▸ **PROBLEM TO WORK ON**:
Extract every line of the items below word for word, and leave the pictures out of your answer.

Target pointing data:
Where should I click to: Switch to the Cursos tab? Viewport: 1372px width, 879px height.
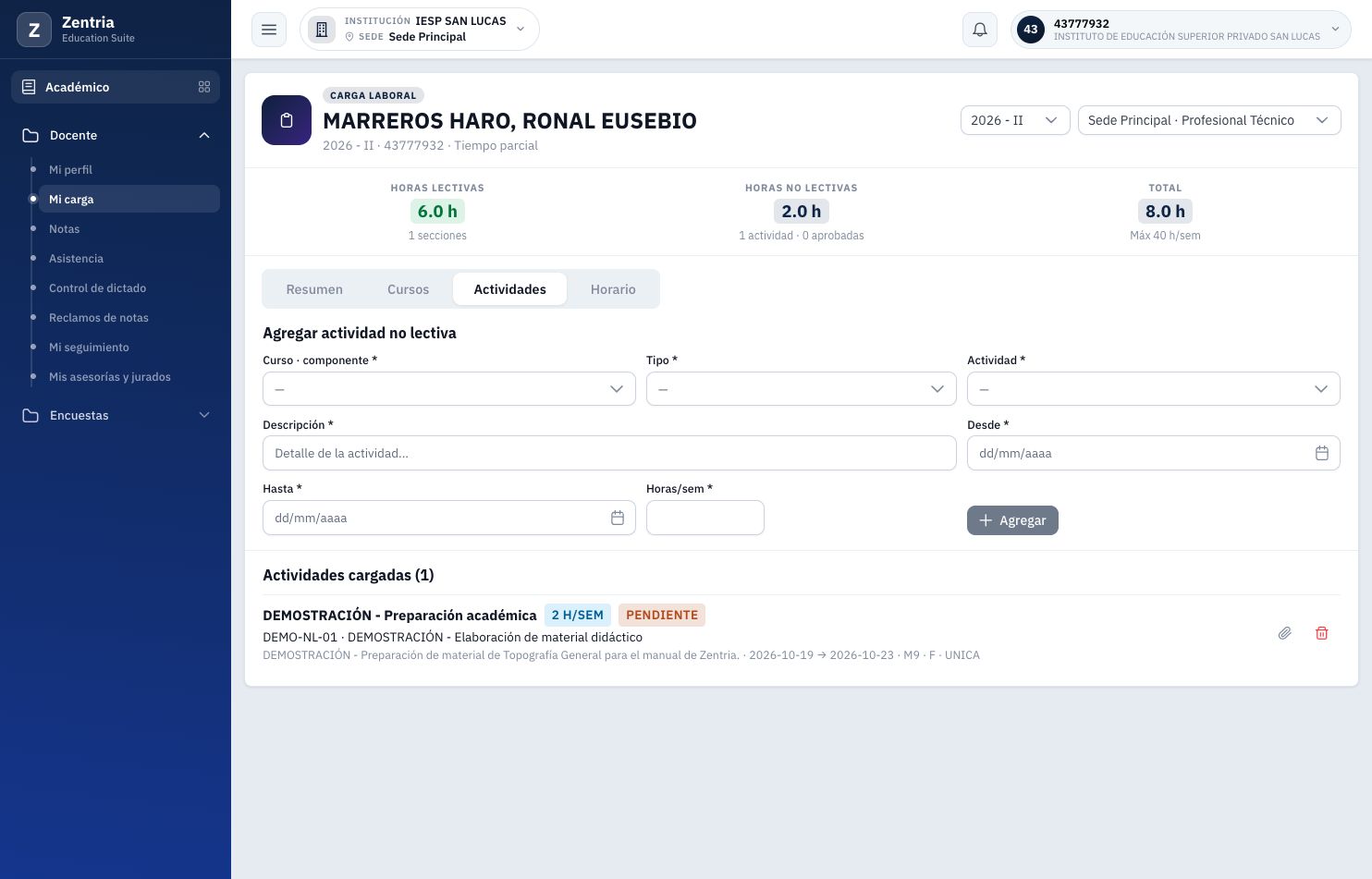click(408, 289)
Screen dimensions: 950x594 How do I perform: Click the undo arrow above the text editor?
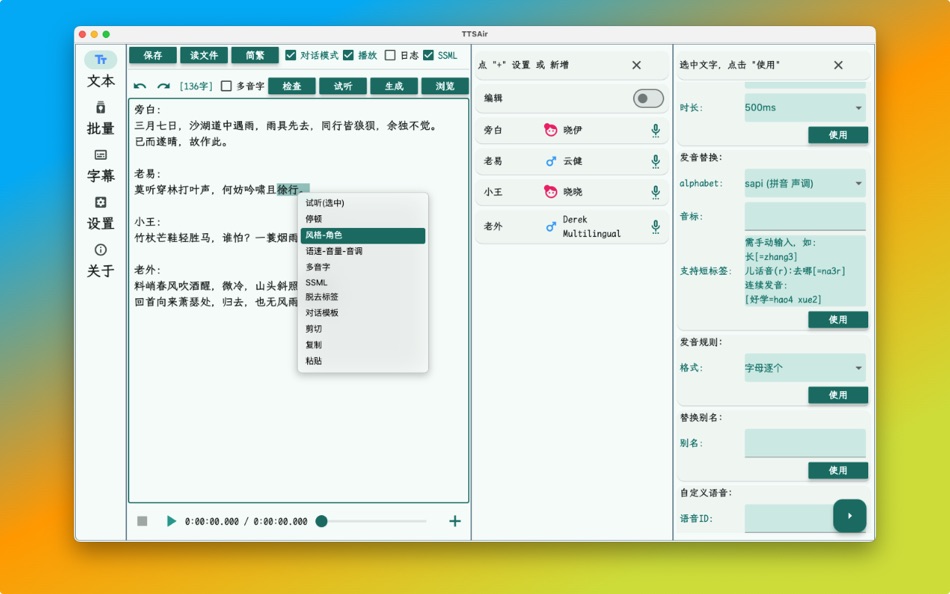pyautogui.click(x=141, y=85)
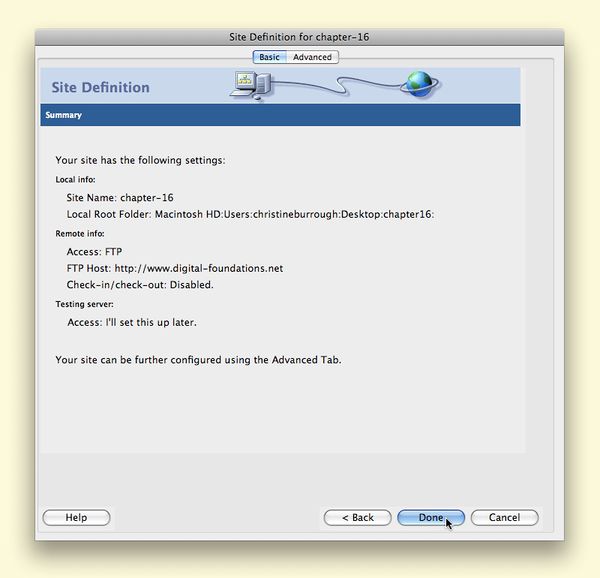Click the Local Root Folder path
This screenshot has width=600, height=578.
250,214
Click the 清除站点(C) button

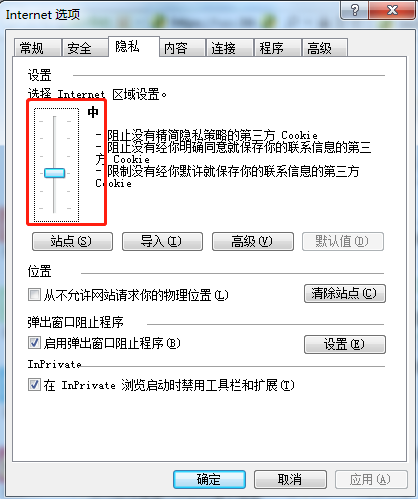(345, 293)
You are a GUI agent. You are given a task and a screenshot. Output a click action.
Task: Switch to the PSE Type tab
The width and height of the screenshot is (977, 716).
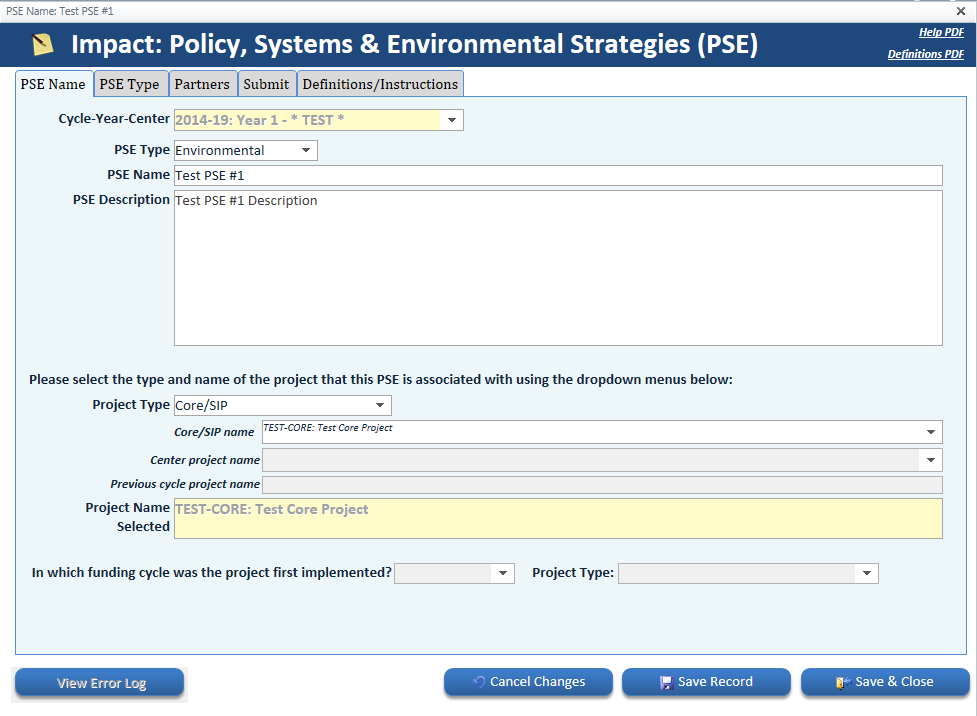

▸ **RESPONSE FOR THIS EXERCISE**:
Where should I click to: Switch to the Cursos tab? Viewport: 1372px width, 879px height.
click(408, 289)
Screen dimensions: 950x594 How do I perform: Click the undo arrow above the text editor?
pyautogui.click(x=141, y=85)
Click the Local Root Folder path
This screenshot has width=600, height=578.
250,214
Click the 清除站点(C) button

(345, 293)
You are a GUI agent. You are given a task and a screenshot. Output a click action.
Task: Switch to the PSE Type tab
The width and height of the screenshot is (977, 716).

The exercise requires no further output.